While it may not be the type of conversation for a regular Saturday afternoon in the Habbin or Newmarket Road End, it is further down the line that the impact could be seen by the wider fan base – in graduates appearing for the first team.
It is difficult to put into context why United retaining their Category 3 status following a successful audit is so important, but academy manager Tom Pell has an analogy that makes it more relatable.
“I always just try to describe the audit in an Ofsted sense,” he says.
“Everybody knows what Ofsted is when it goes into schools, and that’s how we put it in football audit terms; it’s an Ofsted-type audit where people come in and have a look at every single department – what areas you need to work on and what areas you are doing well in.
“That’s the best way to explain it to people that are slightly less into academy football and more a supporter of the first team.”
To provide greater insight into United’s success in their first re-audit since being granted Category 3 status on their return to the Football League, it is best to cast the net wider.
The U’s are one of eight Category 3 clubs to be awarded their status for another three years without re-assessment, and that is out of 40 clubs.
A further 24 clubs will have a re-assessment over the season to make sure they are hitting the criteria they need to or have not done during the initial audit.
Another eight clubs have failed and need a complete re-audit.
“We’re now funded for a further three years to be a Category 3 academy and in terms of passing it, I know this sounds blunt, but that’s pretty much what it means,” said Pell.
“To be in the top eight of those 40 is a good achievement but, being brutally honest, one we would expect to achieve because we like to set our standards as high as we can.
“But it is very pleasing.”
It is easy to understand why Pell adopts a modest approach, after all, in many ways they are just doing their jobs.
Yet, with audit scores coming in eight areas – productivity, the player, relationships, operations, elite performance, education and welfare, football and club vision – and the U’s achieving top marks in three it shows they are performing well.
Their top marks came in the player category, which among other things is about individual reviews, individual development and pathway plans, identifying opportunities and liaison with players and parents; operations, which is administration and recruitment, using things such as the shadow academy, regional development centres and external recruitment; and education and welfare, which is looking after the youngsters both on and off the field.
“It gave us a lot of confidence that what we’re doing is of a very high level,” said Pell, as he talked of the areas in which they got top marks.
“Everybody has worked really hard over the last four years to make sure we’ve got to where we’ve got to.

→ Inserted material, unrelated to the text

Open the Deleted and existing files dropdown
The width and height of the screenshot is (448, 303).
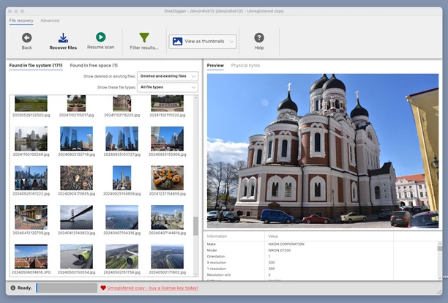click(x=168, y=76)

Nobody really celebrated it to be totally honest, it’s a case of this is what we do.
“When you’re at the training ground all day every day, it’s just what you do.
“We try not to over celebrate with the players when we win, we don’t want to be throwing teacups around when we lose; it’s something we try to keep on an even keel I guess.

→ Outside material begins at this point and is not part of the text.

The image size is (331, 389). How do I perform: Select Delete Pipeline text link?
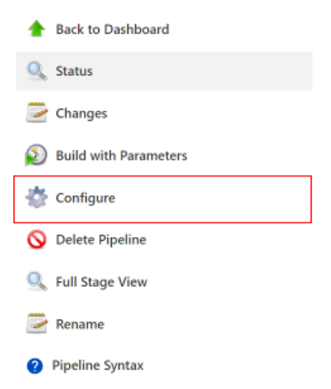(101, 240)
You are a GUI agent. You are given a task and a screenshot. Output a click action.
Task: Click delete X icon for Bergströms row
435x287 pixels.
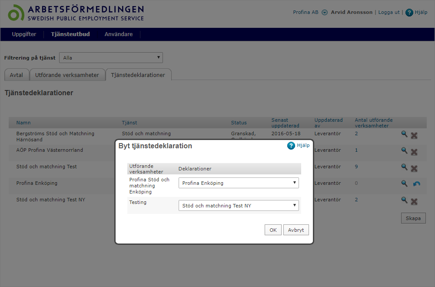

“But we probably should give ourselves a pat on the back.”
Pell acknowledges that one of the challenges ahead is to get more players into the first team, but there is much more being done behind the scenes, and the Category 3 status means there is financial recompense should a youngster be taken by a club higher up the pyramid.
“It’s worth mentioning that since we’ve been back in the Football League we’ve actually sold quite a number of academy products to other clubs over the years as well,” said Pell.

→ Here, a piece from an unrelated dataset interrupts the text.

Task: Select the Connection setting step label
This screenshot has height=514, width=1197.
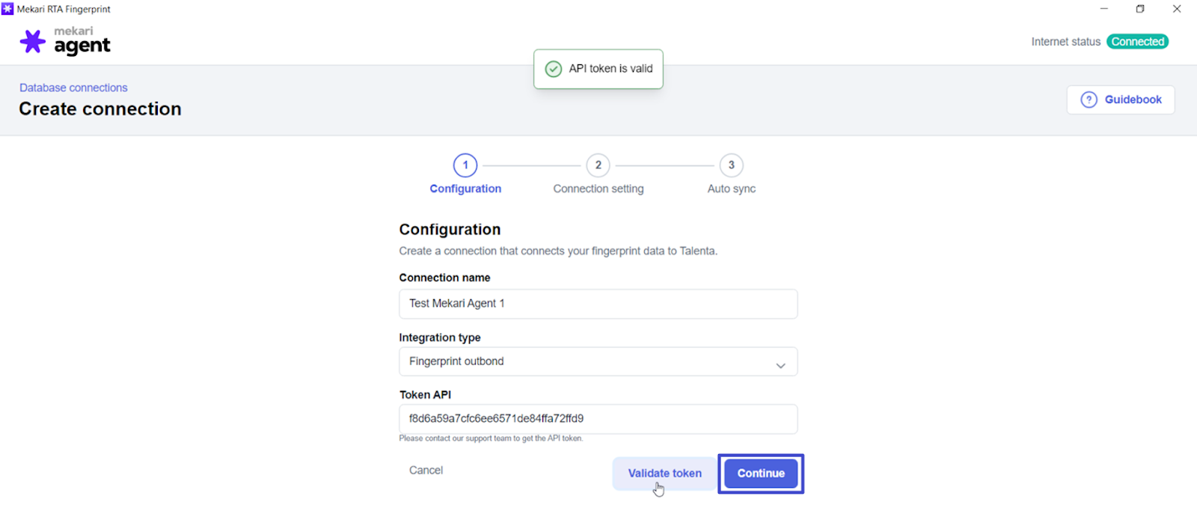Action: [x=599, y=189]
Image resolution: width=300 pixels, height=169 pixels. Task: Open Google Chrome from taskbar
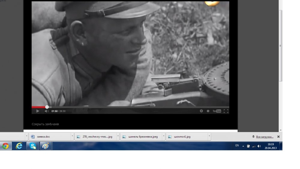coord(5,146)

“When you’re outside of the League, you don’t hold any compensation for the players.
“To have players registered and to get the funding, it’s so important for a club the size of ours where we’re always trying to punch above of our weight.”
That does not mean there is any resting on the laurels though, with the aim still being to bring through homegrown products.
Leon Davies, Harry Darling and Tom Knowles have been nurtured in the academy to be currently in and around the first team, but Pell believes patience is crucial.
“We’ve got a number of first-year pros who we have high hopes for, but their journey might look different to somebody else’s, so I think patience is key,” he said.
“At the same time, the boys have to realise you can’t be patient forever. They will get opportunities at this club, but they have to take them and that’s something we’re keen to do.”
Pell added: “It’s brilliant to have this audit, it’s brilliant to have the results we’ve had and it’s brilliant to take a bit of a pat on the back.
“But the areas that we need to improve are the productivity to get players into the first team, not just every now and then but to have a large percentage of our first team made up of homegrown players because that’s what we have to do; that is our job.
“It does take time, it takes a lot of effort and several years to get that plan in place but we’re actually pretty confident over the next four to five years it’s something the fans will see not just every now and then but on a regular basis.”